BEGIN
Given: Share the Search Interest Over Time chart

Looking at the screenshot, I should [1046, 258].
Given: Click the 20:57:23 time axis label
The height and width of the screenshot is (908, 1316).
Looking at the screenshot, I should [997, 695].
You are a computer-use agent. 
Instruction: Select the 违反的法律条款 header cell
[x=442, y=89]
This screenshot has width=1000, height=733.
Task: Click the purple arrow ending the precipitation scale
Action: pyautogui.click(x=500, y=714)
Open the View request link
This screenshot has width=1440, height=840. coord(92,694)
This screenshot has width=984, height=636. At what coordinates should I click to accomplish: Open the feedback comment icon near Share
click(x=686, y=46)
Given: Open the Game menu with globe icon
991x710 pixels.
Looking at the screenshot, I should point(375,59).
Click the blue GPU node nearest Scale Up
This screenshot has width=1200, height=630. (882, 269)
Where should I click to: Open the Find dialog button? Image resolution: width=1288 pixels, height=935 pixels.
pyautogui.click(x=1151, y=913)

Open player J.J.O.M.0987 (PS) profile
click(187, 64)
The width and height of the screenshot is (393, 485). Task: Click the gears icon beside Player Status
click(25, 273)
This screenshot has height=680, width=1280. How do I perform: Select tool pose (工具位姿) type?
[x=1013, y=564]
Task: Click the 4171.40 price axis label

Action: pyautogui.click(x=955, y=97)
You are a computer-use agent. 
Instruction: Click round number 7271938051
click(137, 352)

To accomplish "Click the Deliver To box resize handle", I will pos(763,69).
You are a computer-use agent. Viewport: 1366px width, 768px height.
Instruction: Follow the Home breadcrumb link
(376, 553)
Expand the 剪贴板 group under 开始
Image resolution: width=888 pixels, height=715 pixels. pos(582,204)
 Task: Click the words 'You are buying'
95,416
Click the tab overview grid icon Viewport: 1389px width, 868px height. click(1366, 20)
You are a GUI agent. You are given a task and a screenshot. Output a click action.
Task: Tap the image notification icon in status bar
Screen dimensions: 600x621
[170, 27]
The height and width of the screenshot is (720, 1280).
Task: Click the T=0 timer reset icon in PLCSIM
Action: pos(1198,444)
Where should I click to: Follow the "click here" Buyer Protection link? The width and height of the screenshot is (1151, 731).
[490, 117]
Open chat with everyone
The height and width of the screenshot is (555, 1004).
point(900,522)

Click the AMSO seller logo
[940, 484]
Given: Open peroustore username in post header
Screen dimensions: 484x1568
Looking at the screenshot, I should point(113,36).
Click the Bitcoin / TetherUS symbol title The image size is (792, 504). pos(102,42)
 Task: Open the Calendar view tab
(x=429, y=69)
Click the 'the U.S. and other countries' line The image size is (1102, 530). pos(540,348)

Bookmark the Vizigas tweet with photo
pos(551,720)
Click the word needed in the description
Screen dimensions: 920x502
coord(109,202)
END
[About this task]:
Line by line, please copy the records above exactly.

[Solution]:
Given: Share the Search Interest Over Time chart

Looking at the screenshot, I should [1046, 258].
Given: Click the 20:57:23 time axis label
The height and width of the screenshot is (908, 1316).
Looking at the screenshot, I should [997, 695].
You are a computer-use agent. 
Instruction: Select the 违反的法律条款 header cell
[x=442, y=89]
This screenshot has width=1000, height=733.
Task: Click the purple arrow ending the precipitation scale
Action: pyautogui.click(x=500, y=714)
Open the View request link
This screenshot has width=1440, height=840. coord(92,694)
This screenshot has width=984, height=636. At what coordinates should I click to accomplish: Open the feedback comment icon near Share
click(x=686, y=46)
Given: Open the Game menu with globe icon
991x710 pixels.
Looking at the screenshot, I should point(375,59).
Click the blue GPU node nearest Scale Up
This screenshot has width=1200, height=630. (882, 269)
Where should I click to: Open the Find dialog button? Image resolution: width=1288 pixels, height=935 pixels.
pyautogui.click(x=1151, y=913)

Open player J.J.O.M.0987 (PS) profile
click(187, 64)
The width and height of the screenshot is (393, 485). Task: Click the gears icon beside Player Status
click(25, 273)
This screenshot has height=680, width=1280. How do I perform: Select tool pose (工具位姿) type?
[x=1013, y=564]
Task: Click the 4171.40 price axis label

Action: pyautogui.click(x=955, y=97)
You are a computer-use agent. 
Instruction: Click round number 7271938051
click(137, 352)

To accomplish "Click the Deliver To box resize handle", I will pos(763,69).
You are a computer-use agent. Viewport: 1366px width, 768px height.
Instruction: Follow the Home breadcrumb link
(376, 553)
Expand the 剪贴板 group under 开始
Image resolution: width=888 pixels, height=715 pixels. pos(582,204)
 Task: Click the words 'You are buying'
95,416
Click the tab overview grid icon Viewport: 1389px width, 868px height. click(1366, 20)
You are a GUI agent. You are given a task and a screenshot. Output a click action.
Task: Tap the image notification icon in status bar
Screen dimensions: 600x621
[170, 27]
The height and width of the screenshot is (720, 1280).
Task: Click the T=0 timer reset icon in PLCSIM
Action: pos(1198,444)
Where should I click to: Follow the "click here" Buyer Protection link? The width and height of the screenshot is (1151, 731).
[490, 117]
Open chat with everyone
The height and width of the screenshot is (555, 1004).
point(900,522)

Click the AMSO seller logo
[940, 484]
Given: Open peroustore username in post header
Screen dimensions: 484x1568
Looking at the screenshot, I should point(113,36).
Click the Bitcoin / TetherUS symbol title The image size is (792, 504). pos(102,42)
 Task: Open the Calendar view tab
(x=429, y=69)
Click the 'the U.S. and other countries' line The image size is (1102, 530). pos(540,348)

Bookmark the Vizigas tweet with photo
pos(551,720)
Click the word needed in the description
Screen dimensions: 920x502
coord(109,202)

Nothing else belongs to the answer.